• WORK TO BE COMPLETED
Your output should be each line from the material below that has the word "checkmark".

BEGIN EXTRACTED DATA

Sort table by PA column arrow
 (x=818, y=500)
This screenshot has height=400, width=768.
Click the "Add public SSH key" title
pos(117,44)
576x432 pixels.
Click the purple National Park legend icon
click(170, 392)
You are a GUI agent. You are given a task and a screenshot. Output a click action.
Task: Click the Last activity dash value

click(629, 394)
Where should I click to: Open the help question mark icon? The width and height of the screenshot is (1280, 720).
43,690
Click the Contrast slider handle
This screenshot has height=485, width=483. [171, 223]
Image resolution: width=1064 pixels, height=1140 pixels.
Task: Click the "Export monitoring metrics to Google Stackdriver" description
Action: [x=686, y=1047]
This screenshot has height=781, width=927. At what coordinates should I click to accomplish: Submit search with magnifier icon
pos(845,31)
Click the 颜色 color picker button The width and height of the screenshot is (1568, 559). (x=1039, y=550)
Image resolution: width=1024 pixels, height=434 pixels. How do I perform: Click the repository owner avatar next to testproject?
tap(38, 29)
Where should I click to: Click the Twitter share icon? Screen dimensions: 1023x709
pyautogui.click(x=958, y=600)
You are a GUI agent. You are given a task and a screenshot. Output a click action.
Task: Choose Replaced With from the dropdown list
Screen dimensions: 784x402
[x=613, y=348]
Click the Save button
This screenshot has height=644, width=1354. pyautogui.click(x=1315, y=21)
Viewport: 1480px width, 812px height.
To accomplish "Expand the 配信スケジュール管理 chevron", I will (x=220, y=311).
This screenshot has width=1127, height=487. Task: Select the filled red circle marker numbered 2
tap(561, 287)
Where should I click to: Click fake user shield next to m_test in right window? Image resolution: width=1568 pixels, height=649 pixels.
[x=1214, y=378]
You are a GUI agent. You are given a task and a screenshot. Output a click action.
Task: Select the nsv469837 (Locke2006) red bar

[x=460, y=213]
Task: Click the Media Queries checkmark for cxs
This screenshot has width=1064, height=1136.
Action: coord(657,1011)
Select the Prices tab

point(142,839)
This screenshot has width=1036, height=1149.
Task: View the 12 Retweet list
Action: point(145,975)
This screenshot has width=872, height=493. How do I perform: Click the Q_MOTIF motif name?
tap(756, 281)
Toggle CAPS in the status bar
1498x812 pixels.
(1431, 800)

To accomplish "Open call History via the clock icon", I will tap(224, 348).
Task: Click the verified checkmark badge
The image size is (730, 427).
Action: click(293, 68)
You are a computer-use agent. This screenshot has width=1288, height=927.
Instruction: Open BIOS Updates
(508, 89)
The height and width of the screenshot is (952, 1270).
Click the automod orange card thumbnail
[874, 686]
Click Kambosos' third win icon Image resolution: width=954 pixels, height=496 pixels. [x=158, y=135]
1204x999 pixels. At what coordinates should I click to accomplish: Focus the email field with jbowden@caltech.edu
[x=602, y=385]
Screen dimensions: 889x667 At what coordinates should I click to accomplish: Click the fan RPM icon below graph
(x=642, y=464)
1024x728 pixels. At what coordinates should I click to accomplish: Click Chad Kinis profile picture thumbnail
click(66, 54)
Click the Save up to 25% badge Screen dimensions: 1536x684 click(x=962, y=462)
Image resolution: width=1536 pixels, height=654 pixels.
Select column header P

END EXTRACTED DATA

• EXERCISE RESULT
Task: Click the Media Queries checkmark for cxs
Task: Click the verified checkmark badge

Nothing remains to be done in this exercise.